Government agencies that buy computers to handle national security information have a new hurdle to jump beginning next month.
National Security Telecommunications and Information Systems Security Policy No. 11 requires that effective July 1 such systems use only approved information assurance products, said Diana Maurer, a National Security Agency official who worked on the policy.
The rule, set in 2000 by the National Security Telecommunications and Information Systems Security Committee, has since January 2001 demanded only that agencies give preference to approved products. Product evaluations are conducted by the National Institute of Standards and Technology and government-approved testing laboratories.
'The government has asked for evaluations for some period of time. The only thing different in the past is they kept granting waivers on procurements,' said Mary Ann Davidson, chief security officer for Oracle Corp. 'They really mean it now.'
According to the rule, systems that enter, process, store, display or transmit national security information must include information assurance products validated against the International Common Criteria for Information Security Technology or Federal Information Processing Standard 140-2.
The mandate moves information assurance from being an afterthought in the procurement process to becoming a primary consideration, Maurer said.
The policy has generated a buzz in industry and Defense Department quarters. The message is simple: Contractors can no longer bolt on security measures; they must be built in to systems.
'DOD is certainly a proponent of this particular policy,' a Defense spokeswoman said. 'This will ensure that whatever we use is vetted for security.'
NSTISSP 11 has been in the works for several years, but it was brought to the forefront after Sept. 11, when government leaders expected the next wave of terrorist activity to target networks.

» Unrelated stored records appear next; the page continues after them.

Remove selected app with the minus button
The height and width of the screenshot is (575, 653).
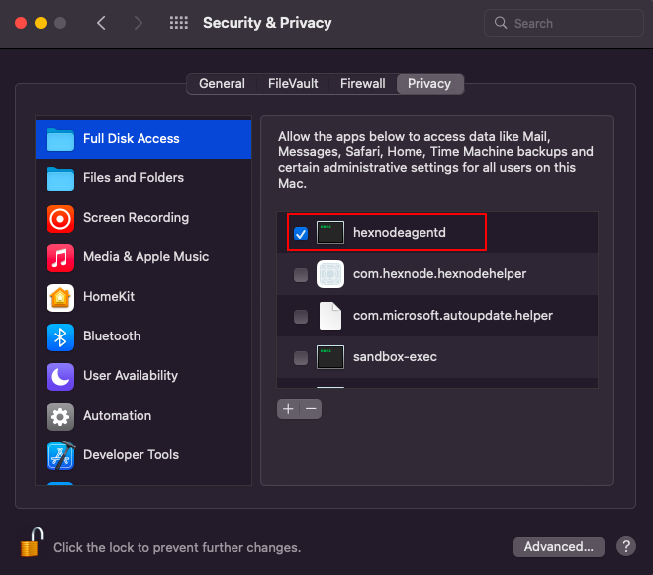coord(311,409)
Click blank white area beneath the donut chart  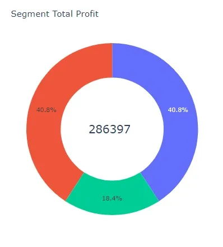pos(112,231)
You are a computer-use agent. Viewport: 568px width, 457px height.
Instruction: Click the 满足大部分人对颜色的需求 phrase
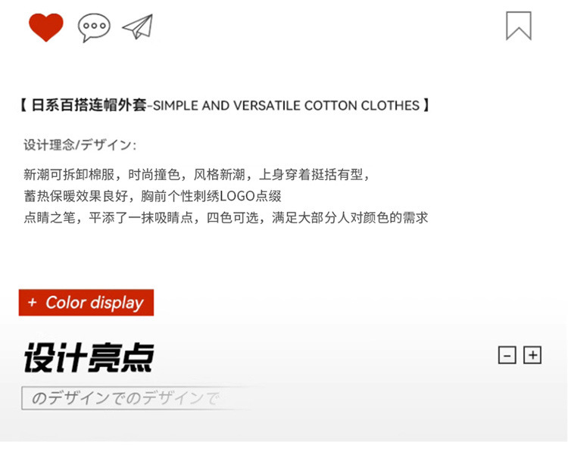(x=350, y=218)
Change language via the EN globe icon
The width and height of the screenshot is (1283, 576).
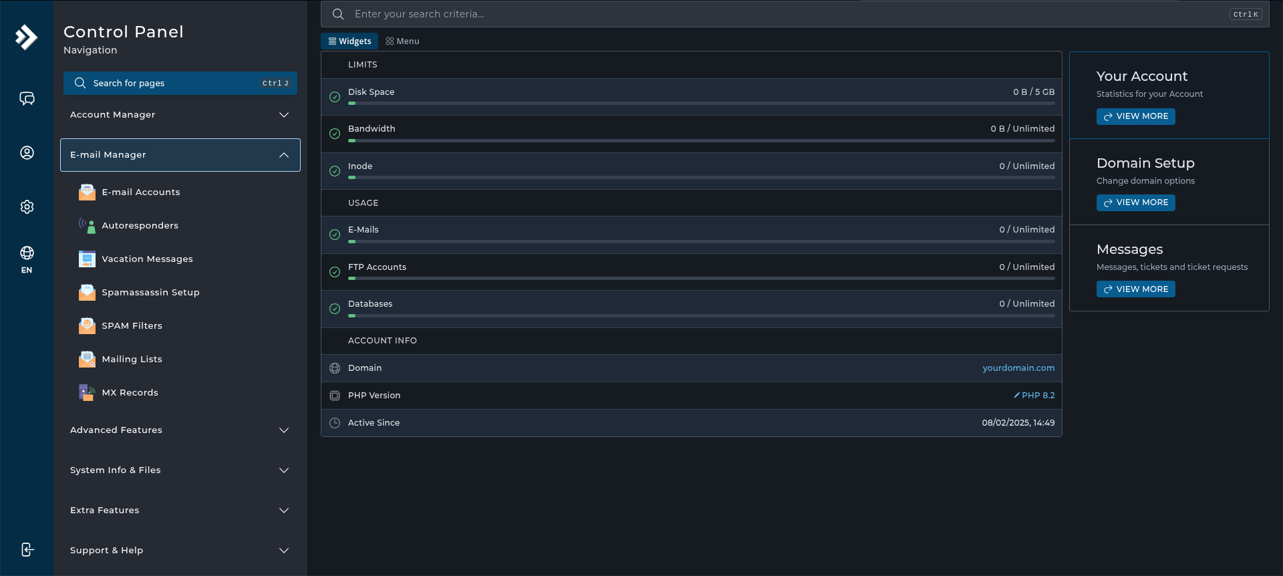tap(27, 259)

For companies like SRA International Inc. of Arlington, Va., the mandate will make a difference in which commercial products it offers to agencies.
Figure it out
'I think people are trying to figure out what impact it's going to have and how broad-based it will be,' said Mary Ellen Condon, director of SRA's information assurance office.

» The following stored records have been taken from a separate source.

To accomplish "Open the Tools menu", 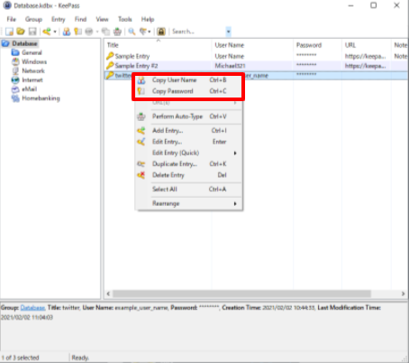I will click(x=125, y=19).
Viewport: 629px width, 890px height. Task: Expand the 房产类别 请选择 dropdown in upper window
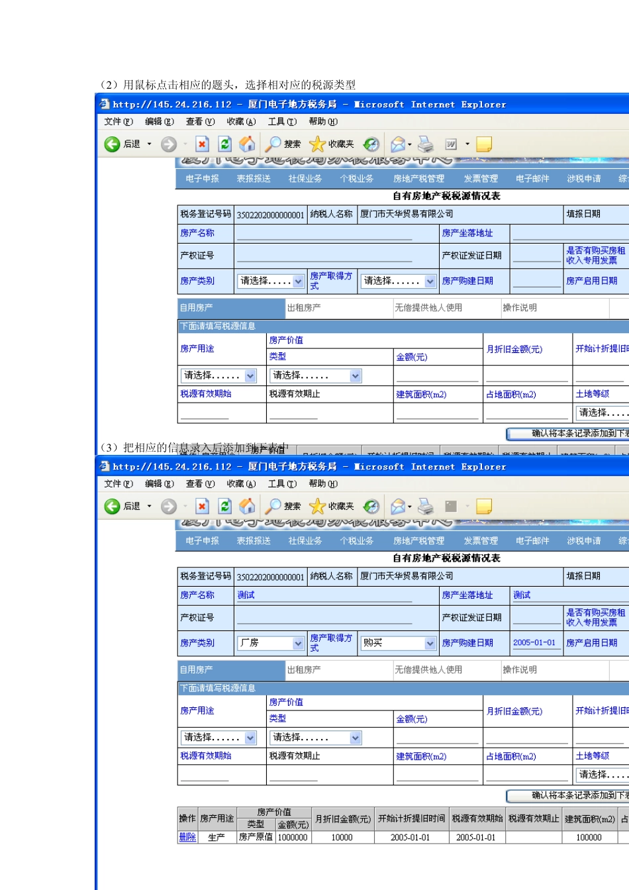[298, 281]
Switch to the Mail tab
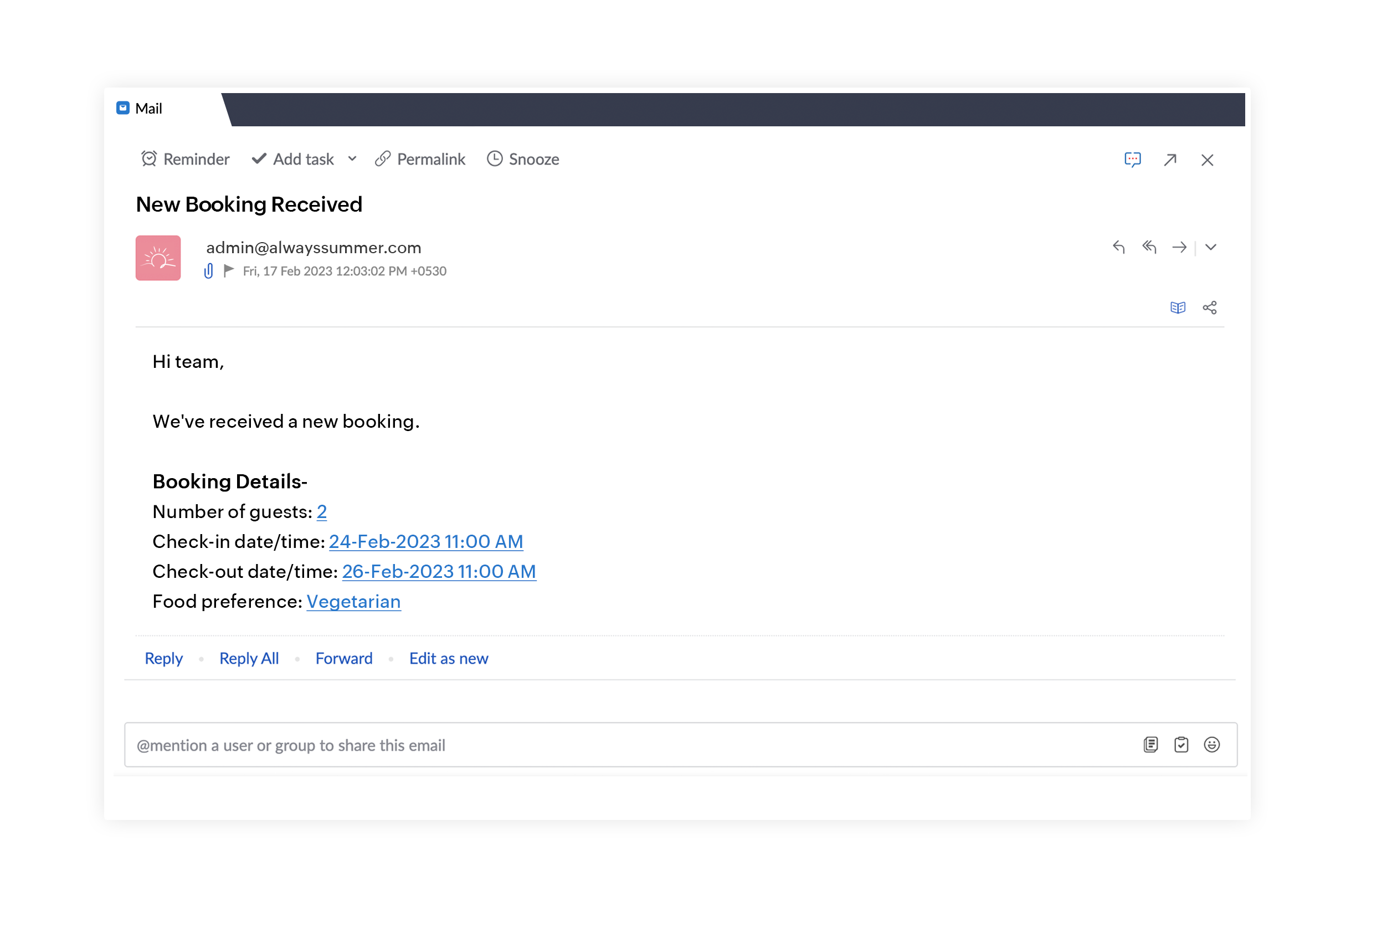 pyautogui.click(x=140, y=108)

Some fear the policy will mean extra work on systems that don't need high-level security.
Condon said Defense secretary Donald Rumsfeld has already said there will be no waivers. She considers such a restriction unreasonable. 'From a practical standpoint, there would have to be some,' she said.
Maurer said the affected systems would include those that handle classified information, intelligence or crytographic activities, command and control of military forces, and weapons.
'The objective of NSTISSP 11 is to ensure that commercial information-assurance-enabled products acquired by the U.S. government in national security systems perform as advertised by their respective manufacturers or satisfy the security requirements of the intended user,' Maurer said.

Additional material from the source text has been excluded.